There is also a prometheus ALERTS keyword to retrieve the active alerts. It could allow to make a global grafana dashboard to aggregate all the alerts from all the clusters

PS: the alertmanager-irc-relay was imported in gitab and the docker image pushed in its registry (https://gitlab.softwareheritage.org/infra/ci-cd/3rdparty/alertmanager-irc-relay)

The bot is deployed in the admin cluster (by argocd). It's only reachable from this cluster at the moment, the time to test the way to properly configure the alerts.
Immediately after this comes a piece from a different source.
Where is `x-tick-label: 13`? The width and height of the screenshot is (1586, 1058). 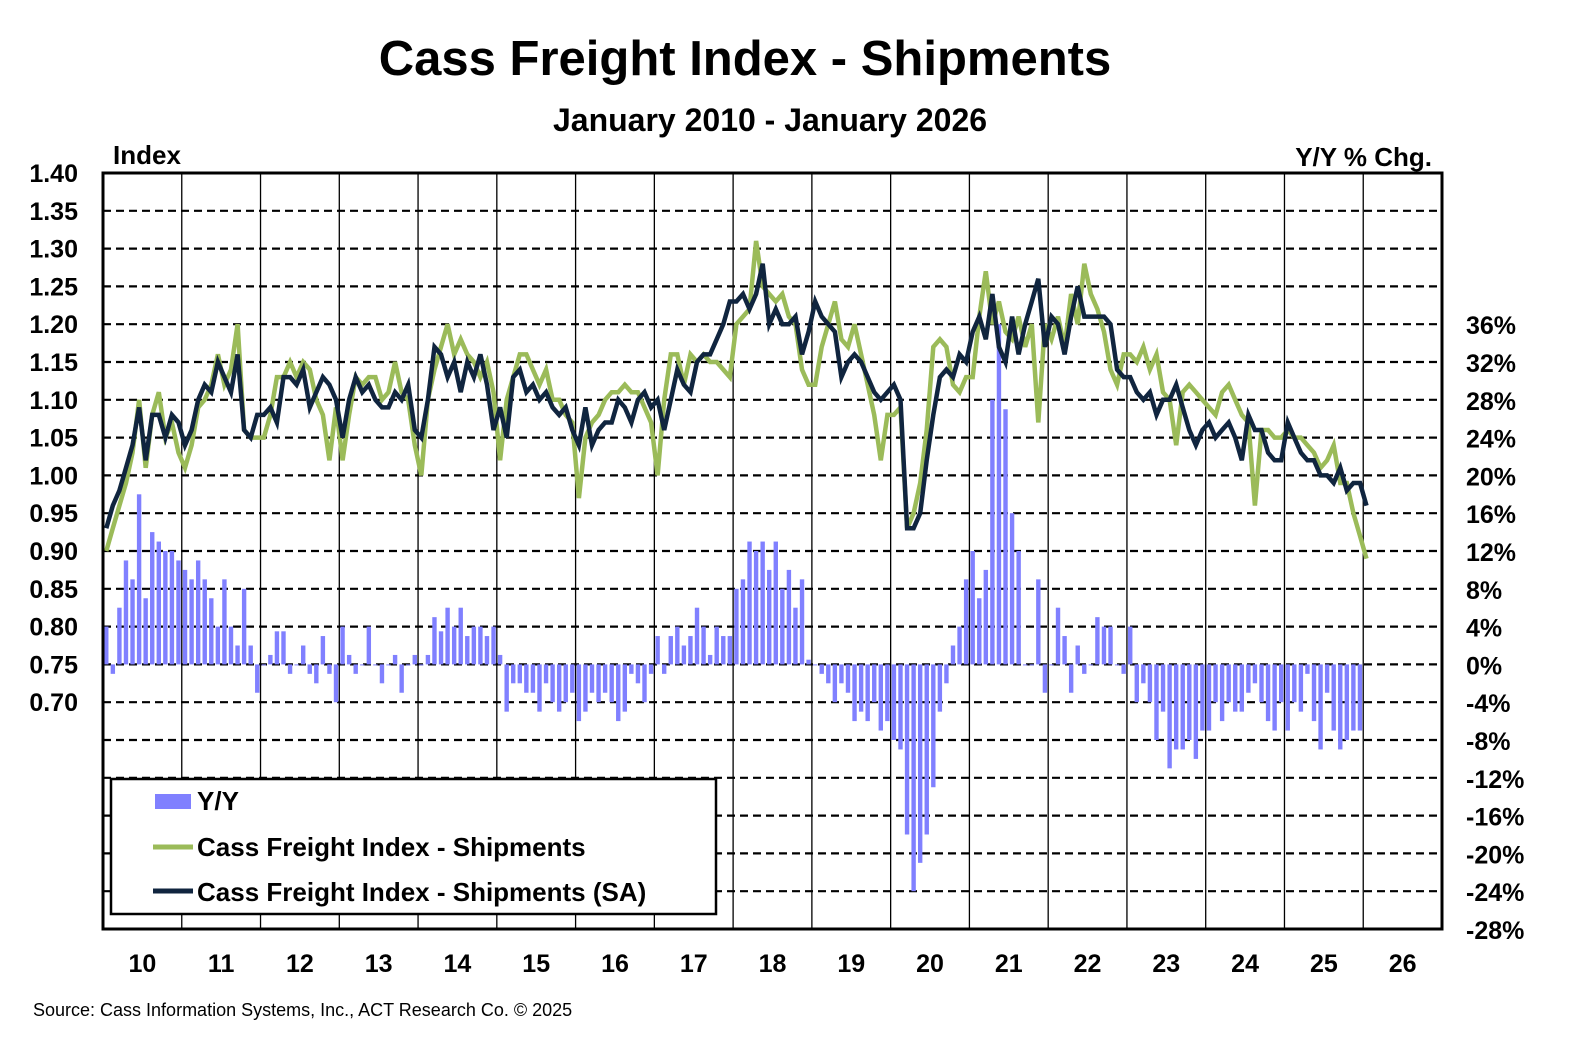
x-tick-label: 13 is located at coordinates (379, 964).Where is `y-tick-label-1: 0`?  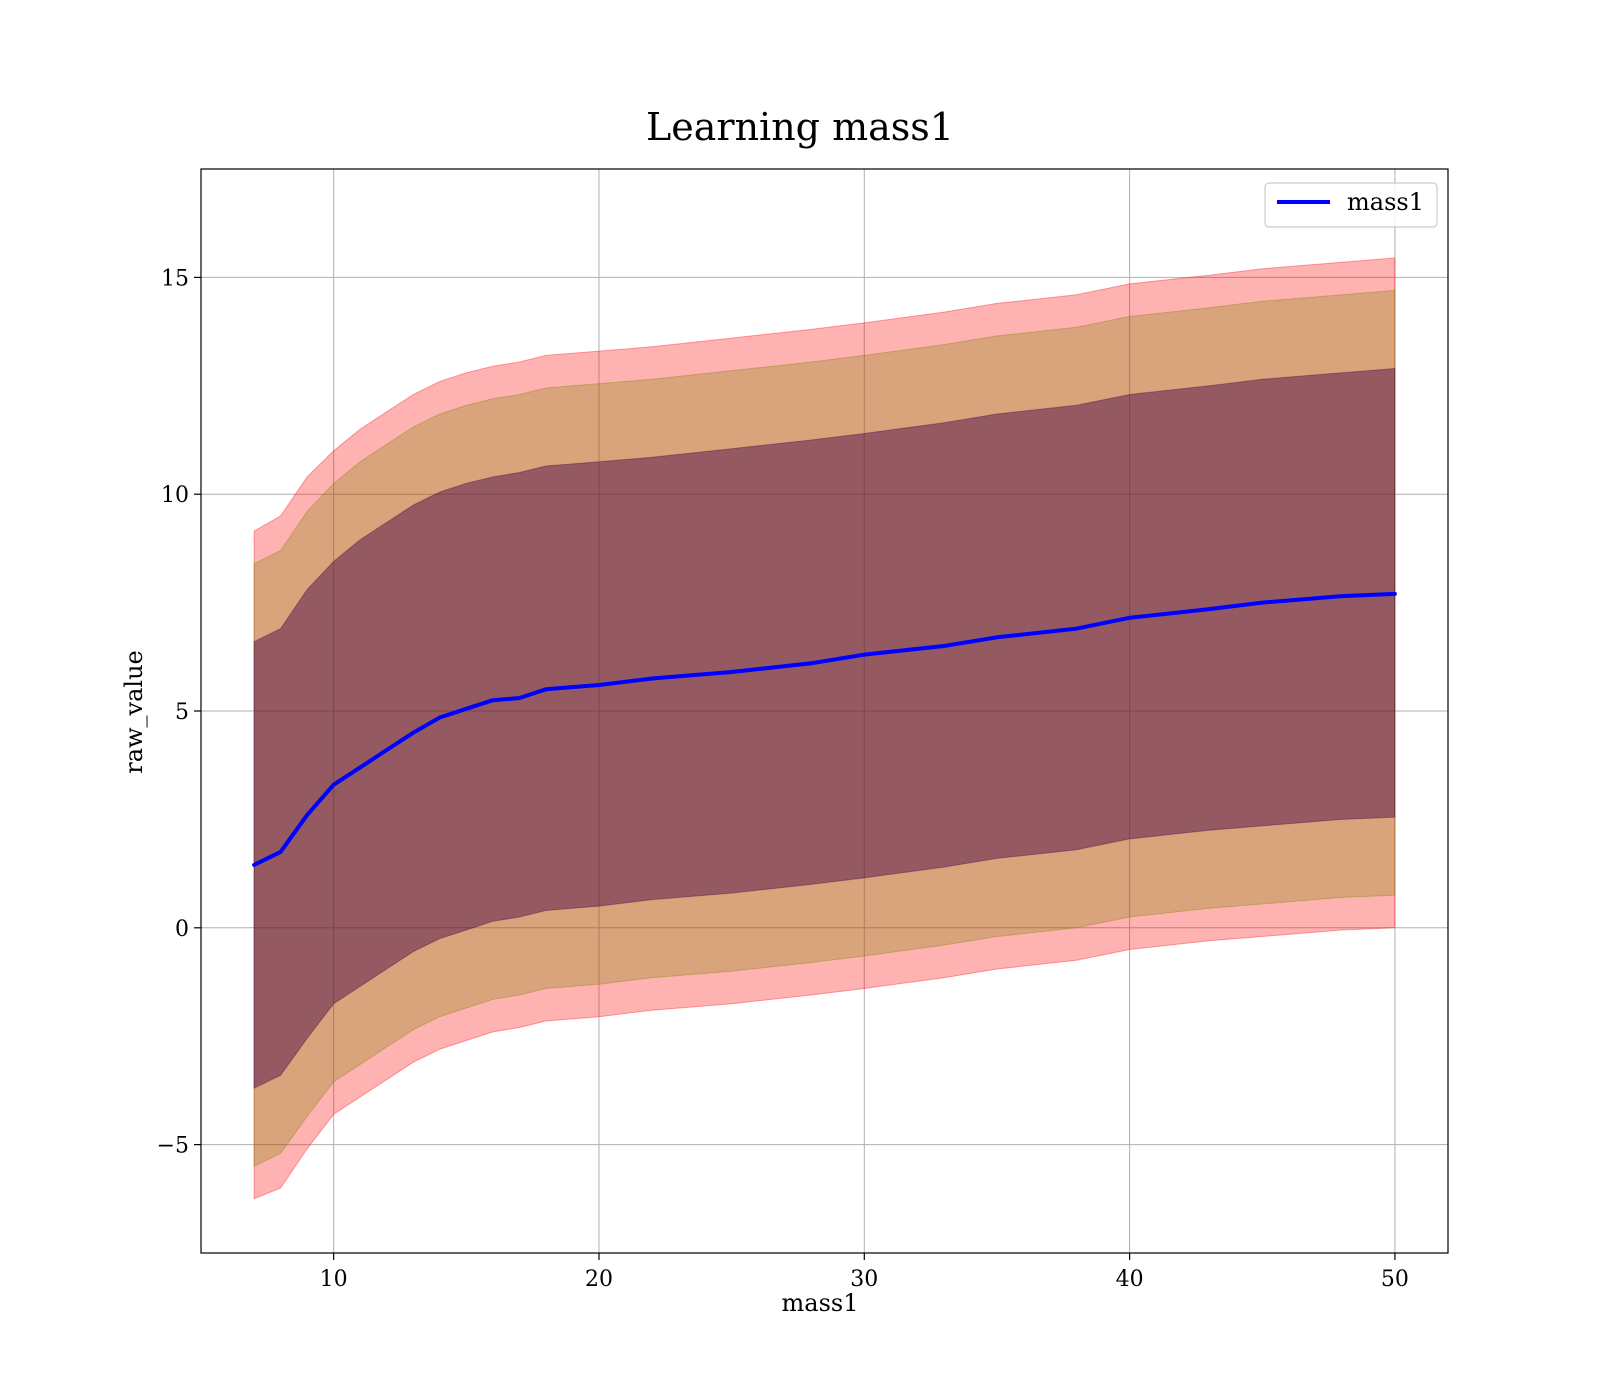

When we'll be ready to extend it's usage to the other clusters, it'll be exposed through a protected public ingress end point.

The alert will be sent to the swh-sysadm channel

marked this issue as related to #4710 (closed)

Argocd metrics activated. A (grafana dashboard)[https://grafana.softwareheritage.org/d/LCAgc9rWz/argocd?orgId=1] (imported from the argocd repository was imported in our grafana.

A couple a prometheus was created to start:

OutOfSync applications (warning 1h, critical 24h)
App not healthy
Kubernetes connection lost
Internal redis errors detected

changed the description

This is an interesting tool to debug routing issues of the alerts: https://prometheus.io/webtools/alerting/routing-tree-editor/

By default, the generated alertmanager configuration must have the label namespace='cattle-monitoring-system' to be sent to the webhook. As the prometheus rules created for argocd are created on the argocd namespace, they are not sent to the irc channel

The reason: https://github.com/prometheus-operator/prometheus-operator/discussions/3733

@vsellier do we have access to the alertmanager web UI? I'd like to try to understand why the rancher alerts are seemingly being notified every 15 minutes on irc when the repeatInterval is set to 12h

yep the ui is available through rancher: https://rancher.euwest.azure.internal.softwareheritage.org/k8s/clusters/c-q2wd4/api/v1/namespaces/cattle-monitoring-system/services/http:rancher-monitoring-alertmanager:9093/proxy/#/alerts

The notifications are probably real notification due to the rancher flip-flops.

The alert says "unavailable for more than one hour" for the same resource every 15 minutes, and we don't get any recovery messages, so I would be very surprised if it was really notifying that much because of flip-flops.

https://rancher.euwest.azure.internal.softwareheritage.org/k8s/clusters/c-q2wd4/api/v1/namespaces/cattle-monitoring-system/services/http:rancher-monitoring-prometheus:9090/proxy/graph?g0.expr=ALERTS%7Balertname%3D%22ArgoCDClusterConnectionLost%22%7D&g0.tab=0&g0.stacked=1&g0.show_exemplars=0&g0.range_input=12h shows the alert being in "firing" state consistently over the time period with multiple notifications.